Given records section start

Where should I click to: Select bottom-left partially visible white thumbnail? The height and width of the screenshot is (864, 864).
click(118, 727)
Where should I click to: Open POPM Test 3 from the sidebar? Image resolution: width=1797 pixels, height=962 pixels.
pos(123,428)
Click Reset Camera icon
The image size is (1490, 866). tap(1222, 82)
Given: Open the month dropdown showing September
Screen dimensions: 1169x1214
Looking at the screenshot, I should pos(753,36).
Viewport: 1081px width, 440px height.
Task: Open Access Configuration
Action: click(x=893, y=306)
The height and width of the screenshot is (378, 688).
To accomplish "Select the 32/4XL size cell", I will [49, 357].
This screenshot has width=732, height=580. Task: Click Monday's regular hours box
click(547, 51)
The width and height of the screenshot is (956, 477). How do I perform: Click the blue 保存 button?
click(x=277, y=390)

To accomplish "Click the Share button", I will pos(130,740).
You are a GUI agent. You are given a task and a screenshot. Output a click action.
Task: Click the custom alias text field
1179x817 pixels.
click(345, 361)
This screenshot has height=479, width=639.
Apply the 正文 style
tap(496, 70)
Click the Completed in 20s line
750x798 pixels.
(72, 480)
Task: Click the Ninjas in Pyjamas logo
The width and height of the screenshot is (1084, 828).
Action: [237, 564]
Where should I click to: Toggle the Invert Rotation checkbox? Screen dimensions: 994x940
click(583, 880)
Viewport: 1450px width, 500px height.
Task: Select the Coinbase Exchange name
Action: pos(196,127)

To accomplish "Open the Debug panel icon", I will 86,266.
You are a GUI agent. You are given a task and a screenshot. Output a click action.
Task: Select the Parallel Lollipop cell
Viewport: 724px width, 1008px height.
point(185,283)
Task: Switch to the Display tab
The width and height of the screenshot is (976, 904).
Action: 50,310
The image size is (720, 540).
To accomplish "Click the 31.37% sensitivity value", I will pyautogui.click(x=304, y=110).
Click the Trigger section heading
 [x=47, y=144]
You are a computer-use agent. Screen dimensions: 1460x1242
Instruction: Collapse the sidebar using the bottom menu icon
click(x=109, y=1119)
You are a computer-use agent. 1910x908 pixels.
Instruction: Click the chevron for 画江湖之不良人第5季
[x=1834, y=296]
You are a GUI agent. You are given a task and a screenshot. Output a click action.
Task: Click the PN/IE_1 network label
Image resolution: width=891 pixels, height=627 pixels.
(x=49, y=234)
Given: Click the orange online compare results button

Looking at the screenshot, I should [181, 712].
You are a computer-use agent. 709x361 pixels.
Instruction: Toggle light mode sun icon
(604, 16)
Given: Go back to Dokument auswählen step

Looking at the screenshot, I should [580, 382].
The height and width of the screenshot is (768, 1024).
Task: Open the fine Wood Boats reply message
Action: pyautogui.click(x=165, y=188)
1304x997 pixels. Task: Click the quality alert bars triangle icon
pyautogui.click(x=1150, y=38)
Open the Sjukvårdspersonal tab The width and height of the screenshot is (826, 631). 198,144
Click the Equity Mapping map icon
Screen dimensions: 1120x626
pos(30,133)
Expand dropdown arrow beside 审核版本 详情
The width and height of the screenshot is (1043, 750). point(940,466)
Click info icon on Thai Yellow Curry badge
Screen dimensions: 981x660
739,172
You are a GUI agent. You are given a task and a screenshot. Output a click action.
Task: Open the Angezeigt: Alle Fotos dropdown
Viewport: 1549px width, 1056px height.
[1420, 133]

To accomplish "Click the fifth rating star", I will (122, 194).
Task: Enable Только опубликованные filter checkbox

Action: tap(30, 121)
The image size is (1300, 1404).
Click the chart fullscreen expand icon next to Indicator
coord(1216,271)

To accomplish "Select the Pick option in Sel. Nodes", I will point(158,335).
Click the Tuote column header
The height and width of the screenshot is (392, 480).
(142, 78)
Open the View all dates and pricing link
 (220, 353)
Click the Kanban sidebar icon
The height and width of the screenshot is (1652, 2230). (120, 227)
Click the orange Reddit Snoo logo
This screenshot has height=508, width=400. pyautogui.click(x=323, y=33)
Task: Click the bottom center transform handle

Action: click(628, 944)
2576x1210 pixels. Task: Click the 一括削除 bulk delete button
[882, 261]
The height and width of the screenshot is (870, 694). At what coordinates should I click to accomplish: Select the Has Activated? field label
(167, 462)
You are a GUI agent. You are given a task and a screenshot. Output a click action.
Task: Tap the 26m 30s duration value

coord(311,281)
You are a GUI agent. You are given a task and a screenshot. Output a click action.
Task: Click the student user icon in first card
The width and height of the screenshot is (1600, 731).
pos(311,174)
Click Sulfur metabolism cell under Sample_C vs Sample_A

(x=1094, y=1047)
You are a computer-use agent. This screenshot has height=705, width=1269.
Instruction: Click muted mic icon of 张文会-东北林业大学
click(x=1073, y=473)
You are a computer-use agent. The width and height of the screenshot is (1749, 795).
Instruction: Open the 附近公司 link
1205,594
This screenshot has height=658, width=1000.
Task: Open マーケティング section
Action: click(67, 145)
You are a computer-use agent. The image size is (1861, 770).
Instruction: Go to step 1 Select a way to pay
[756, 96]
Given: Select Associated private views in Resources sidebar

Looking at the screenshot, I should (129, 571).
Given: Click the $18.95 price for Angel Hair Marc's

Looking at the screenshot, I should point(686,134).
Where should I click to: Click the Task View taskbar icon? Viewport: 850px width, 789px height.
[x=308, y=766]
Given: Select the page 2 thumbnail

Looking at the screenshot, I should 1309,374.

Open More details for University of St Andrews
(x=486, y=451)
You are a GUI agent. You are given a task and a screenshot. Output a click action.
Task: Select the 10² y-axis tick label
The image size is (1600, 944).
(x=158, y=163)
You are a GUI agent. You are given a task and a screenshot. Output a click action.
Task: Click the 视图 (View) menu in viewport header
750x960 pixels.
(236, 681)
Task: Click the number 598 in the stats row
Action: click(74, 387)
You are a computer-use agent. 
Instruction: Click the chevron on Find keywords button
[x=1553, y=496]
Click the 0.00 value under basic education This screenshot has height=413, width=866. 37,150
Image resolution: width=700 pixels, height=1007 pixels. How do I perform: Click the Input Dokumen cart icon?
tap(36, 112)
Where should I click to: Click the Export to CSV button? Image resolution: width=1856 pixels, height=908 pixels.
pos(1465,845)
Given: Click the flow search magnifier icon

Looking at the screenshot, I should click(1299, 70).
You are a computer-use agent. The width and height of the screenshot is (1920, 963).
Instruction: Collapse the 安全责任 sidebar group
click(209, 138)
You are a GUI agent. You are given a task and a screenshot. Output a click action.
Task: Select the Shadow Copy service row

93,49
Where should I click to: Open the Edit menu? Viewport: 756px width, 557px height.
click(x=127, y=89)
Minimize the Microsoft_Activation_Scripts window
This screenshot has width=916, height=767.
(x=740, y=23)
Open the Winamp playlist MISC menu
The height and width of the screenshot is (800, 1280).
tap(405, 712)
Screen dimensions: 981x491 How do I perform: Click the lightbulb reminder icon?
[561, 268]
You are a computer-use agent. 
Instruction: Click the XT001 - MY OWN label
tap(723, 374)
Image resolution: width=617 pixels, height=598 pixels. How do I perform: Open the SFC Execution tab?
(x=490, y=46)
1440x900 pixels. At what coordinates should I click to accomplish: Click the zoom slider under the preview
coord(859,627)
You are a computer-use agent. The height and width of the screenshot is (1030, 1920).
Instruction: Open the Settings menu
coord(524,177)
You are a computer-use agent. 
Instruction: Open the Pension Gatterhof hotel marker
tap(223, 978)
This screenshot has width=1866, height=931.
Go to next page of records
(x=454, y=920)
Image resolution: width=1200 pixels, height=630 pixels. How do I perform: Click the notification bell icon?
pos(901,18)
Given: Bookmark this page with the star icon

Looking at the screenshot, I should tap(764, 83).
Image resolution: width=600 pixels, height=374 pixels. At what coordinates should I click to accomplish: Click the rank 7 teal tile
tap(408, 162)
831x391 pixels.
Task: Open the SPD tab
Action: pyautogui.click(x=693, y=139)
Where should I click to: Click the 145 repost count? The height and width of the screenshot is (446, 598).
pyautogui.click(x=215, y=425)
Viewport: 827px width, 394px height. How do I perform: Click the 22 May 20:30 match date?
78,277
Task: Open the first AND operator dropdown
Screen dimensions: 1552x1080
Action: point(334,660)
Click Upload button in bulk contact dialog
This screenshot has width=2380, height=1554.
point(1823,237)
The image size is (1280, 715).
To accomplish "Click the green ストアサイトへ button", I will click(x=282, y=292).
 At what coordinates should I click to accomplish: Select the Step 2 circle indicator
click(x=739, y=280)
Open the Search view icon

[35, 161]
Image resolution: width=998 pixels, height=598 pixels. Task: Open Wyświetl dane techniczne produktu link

Given records section end

Work to be completed —
Please give back exactly the lines of the listing above that run from the one containing "2576x1210 pixels. Task: Click" through the one containing "You are a computer-use agent. The image", and only those.

Answer to this task —
2576x1210 pixels. Task: Click the 一括削除 bulk delete button
[882, 261]
The height and width of the screenshot is (870, 694). At what coordinates should I click to accomplish: Select the Has Activated? field label
(167, 462)
You are a GUI agent. You are given a task and a screenshot. Output a click action.
Task: Tap the 26m 30s duration value

coord(311,281)
You are a GUI agent. You are given a task and a screenshot. Output a click action.
Task: Click the student user icon in first card
The width and height of the screenshot is (1600, 731).
pos(311,174)
Click Sulfur metabolism cell under Sample_C vs Sample_A

(x=1094, y=1047)
You are a computer-use agent. This screenshot has height=705, width=1269.
Instruction: Click muted mic icon of 张文会-东北林业大学
click(x=1073, y=473)
You are a computer-use agent. The width and height of the screenshot is (1749, 795).
Instruction: Open the 附近公司 link
1205,594
This screenshot has height=658, width=1000.
Task: Open マーケティング section
Action: click(67, 145)
You are a computer-use agent. The image size is (1861, 770).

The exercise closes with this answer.